A great impact could be the origin of the disintegration of an asteroid from which fragments could arise, generating the CV and CK chondrites.
A recent paper published in the Monthly Notices of the Royal Astronomical Society (MNRAS) has revealed new clues about the origin and evolution of the parent asteroids of two groups of meteorites, dating back to the formation of the Solar System. These meteorites are from asteroids formed at great distances from the Sun, containing the constituent elements of planets, and are known as Carbonaceous chondrites Vigarano (CV) and Karoonda (CK).
The paper is based on the study of carbonate asteroids, so named because of their high organic matter content, which can be considered primitive because they contain solid materials that condensed around the Sun long before the Earth was formed. These asteroids are true fossils of the creation of the solid matter of our planetary system, as they cooled rapidly and their materials never melted.
A group of scientists, led by Josep M. Trigo, researcher from the Institute of Space Sciences (ICE-CSIC), and Safoura Tanbakouei -former ICE researcher-, have been studying the mineral content and reflective properties of these two groups of meteorites for 5 years. They found that both carbonaceous chondrite groups could come from a same parent asteroid that was affected by collisions with other bodies.
These groups of chondrites have undergone a significant degree of metamorphism and fracture due to their exposure to collisions. The published paper explores a scenario in which the meteorites have their origin in the same asteroid, but evolved differently as a result of an impact that generated large fragments.

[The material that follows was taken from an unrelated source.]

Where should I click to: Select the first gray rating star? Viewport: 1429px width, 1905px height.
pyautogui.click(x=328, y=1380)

The study measures and compares the reflectance of these two groups of chondrites and points to a shared deposit from which the meteorites CV and CK evolved after one or several collisions.

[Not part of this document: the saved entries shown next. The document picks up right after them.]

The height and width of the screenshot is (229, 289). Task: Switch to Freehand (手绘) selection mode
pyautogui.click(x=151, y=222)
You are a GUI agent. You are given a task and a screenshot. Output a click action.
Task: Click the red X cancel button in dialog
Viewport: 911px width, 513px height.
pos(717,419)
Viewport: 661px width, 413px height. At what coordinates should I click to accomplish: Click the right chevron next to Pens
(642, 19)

According to this scenario, the CV and CK chondrites may have arisen from a common asteroid (most likely the asteroid known as Eos) that disintegrated into several fragments. Thus, due to impacts, the two groups of meteorites evolved separately.

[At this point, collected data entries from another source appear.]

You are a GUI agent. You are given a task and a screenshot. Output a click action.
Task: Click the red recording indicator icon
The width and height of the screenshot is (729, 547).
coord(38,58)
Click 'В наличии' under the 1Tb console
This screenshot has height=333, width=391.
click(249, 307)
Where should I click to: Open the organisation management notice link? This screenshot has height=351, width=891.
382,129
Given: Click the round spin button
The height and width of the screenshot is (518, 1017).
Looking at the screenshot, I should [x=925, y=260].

This study concludes nearly a decade of research on Carbonaceous chondrites, as part of three projects in the Spanish plan for astronomy and astrophysics to study and recover meteorites and propose techniques for the possible future exploitation of parent asteroids.
This research is presented in the paper “The Reflectance Spectra of CV-CK Carbonaceous chondrites from the Near Infrared to the Visible”, by S Tanbakouei, JM Trigo-Rodríguez et al., published in the Monthly Notices of the Royal Astronomical Society (MNRAS) on 30 July 2021.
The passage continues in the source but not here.